**Problem details:** Return the lines below exactly, please, from the one containing "You are a computer-use agent. 533x269 pixels." through the last one, both included, and leave out any pictures.
+--
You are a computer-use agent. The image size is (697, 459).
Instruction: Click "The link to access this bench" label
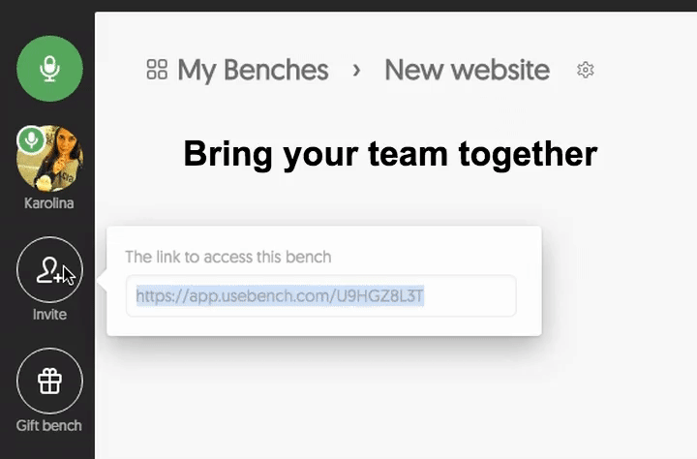(228, 257)
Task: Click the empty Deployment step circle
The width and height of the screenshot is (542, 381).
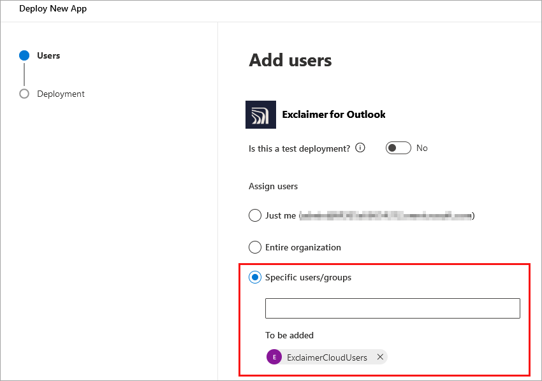Action: 24,94
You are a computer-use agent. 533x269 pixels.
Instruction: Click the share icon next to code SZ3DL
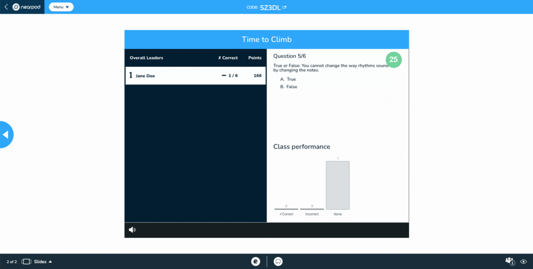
+--
**Task result:**
You are a computer-use agent. 533x269 pixels.
Instruction: Click the share icon next to code SZ3DL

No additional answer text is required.